Work order:
Would you print all of the records below exactly, without skipping any?

Saved data entries
• • • • •

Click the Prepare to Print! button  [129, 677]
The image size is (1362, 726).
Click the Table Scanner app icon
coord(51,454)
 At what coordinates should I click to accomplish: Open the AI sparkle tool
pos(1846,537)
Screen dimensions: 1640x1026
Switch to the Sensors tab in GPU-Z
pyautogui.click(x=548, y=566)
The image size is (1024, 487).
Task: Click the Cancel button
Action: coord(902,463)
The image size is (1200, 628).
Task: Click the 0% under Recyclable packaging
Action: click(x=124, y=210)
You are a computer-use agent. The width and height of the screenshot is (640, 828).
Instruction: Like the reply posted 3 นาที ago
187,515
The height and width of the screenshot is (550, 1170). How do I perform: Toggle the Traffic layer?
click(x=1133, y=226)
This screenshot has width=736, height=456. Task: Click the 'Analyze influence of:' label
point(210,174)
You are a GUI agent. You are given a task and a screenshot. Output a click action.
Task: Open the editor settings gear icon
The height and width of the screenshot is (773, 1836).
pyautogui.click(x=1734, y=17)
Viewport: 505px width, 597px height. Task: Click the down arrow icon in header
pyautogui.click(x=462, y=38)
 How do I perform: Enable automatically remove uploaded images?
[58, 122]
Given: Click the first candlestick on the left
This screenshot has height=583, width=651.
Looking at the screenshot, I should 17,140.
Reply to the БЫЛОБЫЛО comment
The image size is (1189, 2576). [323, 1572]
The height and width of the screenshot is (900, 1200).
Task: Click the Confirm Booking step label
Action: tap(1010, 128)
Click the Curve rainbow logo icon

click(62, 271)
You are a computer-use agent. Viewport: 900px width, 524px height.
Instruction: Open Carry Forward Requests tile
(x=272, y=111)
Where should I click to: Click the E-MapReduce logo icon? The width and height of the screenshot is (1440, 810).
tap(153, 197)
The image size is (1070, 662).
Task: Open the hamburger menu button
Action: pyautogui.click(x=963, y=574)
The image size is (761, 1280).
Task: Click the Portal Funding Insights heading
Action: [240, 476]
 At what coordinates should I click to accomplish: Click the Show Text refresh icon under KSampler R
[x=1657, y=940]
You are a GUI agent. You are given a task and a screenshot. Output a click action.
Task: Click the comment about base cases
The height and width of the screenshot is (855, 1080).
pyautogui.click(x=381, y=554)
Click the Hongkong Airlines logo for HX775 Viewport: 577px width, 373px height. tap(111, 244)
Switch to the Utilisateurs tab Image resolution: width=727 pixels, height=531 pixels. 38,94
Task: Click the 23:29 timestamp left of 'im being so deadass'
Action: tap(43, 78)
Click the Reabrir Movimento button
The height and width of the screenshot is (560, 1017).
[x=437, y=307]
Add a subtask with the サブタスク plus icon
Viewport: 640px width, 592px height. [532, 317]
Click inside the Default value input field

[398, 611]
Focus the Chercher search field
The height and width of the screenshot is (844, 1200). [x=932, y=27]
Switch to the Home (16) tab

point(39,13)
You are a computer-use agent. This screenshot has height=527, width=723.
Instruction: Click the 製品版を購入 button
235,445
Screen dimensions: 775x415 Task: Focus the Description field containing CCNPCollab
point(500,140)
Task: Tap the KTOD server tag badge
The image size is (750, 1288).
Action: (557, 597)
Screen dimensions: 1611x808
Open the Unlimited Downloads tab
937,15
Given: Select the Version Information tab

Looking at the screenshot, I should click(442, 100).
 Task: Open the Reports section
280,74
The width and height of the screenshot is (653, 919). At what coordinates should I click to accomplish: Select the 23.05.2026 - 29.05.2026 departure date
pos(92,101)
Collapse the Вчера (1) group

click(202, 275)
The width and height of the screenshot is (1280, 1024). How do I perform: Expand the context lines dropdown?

• • • • •

Answer space:
Click the Prepare to Print! button  [129, 677]
The image size is (1362, 726).
Click the Table Scanner app icon
coord(51,454)
 At what coordinates should I click to accomplish: Open the AI sparkle tool
pos(1846,537)
Screen dimensions: 1640x1026
Switch to the Sensors tab in GPU-Z
pyautogui.click(x=548, y=566)
The image size is (1024, 487).
Task: Click the Cancel button
Action: coord(902,463)
The image size is (1200, 628).
Task: Click the 0% under Recyclable packaging
Action: click(x=124, y=210)
You are a computer-use agent. The width and height of the screenshot is (640, 828).
Instruction: Like the reply posted 3 นาที ago
187,515
The height and width of the screenshot is (550, 1170). How do I perform: Toggle the Traffic layer?
click(x=1133, y=226)
This screenshot has width=736, height=456. Task: Click the 'Analyze influence of:' label
point(210,174)
You are a GUI agent. You are given a task and a screenshot. Output a click action.
Task: Open the editor settings gear icon
The height and width of the screenshot is (773, 1836).
pyautogui.click(x=1734, y=17)
Viewport: 505px width, 597px height. Task: Click the down arrow icon in header
pyautogui.click(x=462, y=38)
 How do I perform: Enable automatically remove uploaded images?
[58, 122]
Given: Click the first candlestick on the left
This screenshot has height=583, width=651.
Looking at the screenshot, I should 17,140.
Reply to the БЫЛОБЫЛО comment
The image size is (1189, 2576). [323, 1572]
The height and width of the screenshot is (900, 1200).
Task: Click the Confirm Booking step label
Action: tap(1010, 128)
Click the Curve rainbow logo icon

click(62, 271)
You are a computer-use agent. Viewport: 900px width, 524px height.
Instruction: Open Carry Forward Requests tile
(x=272, y=111)
Where should I click to: Click the E-MapReduce logo icon? The width and height of the screenshot is (1440, 810).
tap(153, 197)
The image size is (1070, 662).
Task: Open the hamburger menu button
Action: pyautogui.click(x=963, y=574)
The image size is (761, 1280).
Task: Click the Portal Funding Insights heading
Action: [240, 476]
 At what coordinates should I click to accomplish: Click the Show Text refresh icon under KSampler R
[x=1657, y=940]
You are a GUI agent. You are given a task and a screenshot. Output a click action.
Task: Click the comment about base cases
The height and width of the screenshot is (855, 1080).
pyautogui.click(x=381, y=554)
Click the Hongkong Airlines logo for HX775 Viewport: 577px width, 373px height. tap(111, 244)
Switch to the Utilisateurs tab Image resolution: width=727 pixels, height=531 pixels. 38,94
Task: Click the 23:29 timestamp left of 'im being so deadass'
Action: tap(43, 78)
Click the Reabrir Movimento button
The height and width of the screenshot is (560, 1017).
[x=437, y=307]
Add a subtask with the サブタスク plus icon
Viewport: 640px width, 592px height. [532, 317]
Click inside the Default value input field

[398, 611]
Focus the Chercher search field
The height and width of the screenshot is (844, 1200). [x=932, y=27]
Switch to the Home (16) tab

point(39,13)
You are a computer-use agent. This screenshot has height=527, width=723.
Instruction: Click the 製品版を購入 button
235,445
Screen dimensions: 775x415 Task: Focus the Description field containing CCNPCollab
point(500,140)
Task: Tap the KTOD server tag badge
The image size is (750, 1288).
Action: (557, 597)
Screen dimensions: 1611x808
Open the Unlimited Downloads tab
937,15
Given: Select the Version Information tab

Looking at the screenshot, I should click(442, 100).
 Task: Open the Reports section
280,74
The width and height of the screenshot is (653, 919). At what coordinates should I click to accomplish: Select the 23.05.2026 - 29.05.2026 departure date
pos(92,101)
Collapse the Вчера (1) group

click(202, 275)
The width and height of the screenshot is (1280, 1024). How do I perform: Expand the context lines dropdown?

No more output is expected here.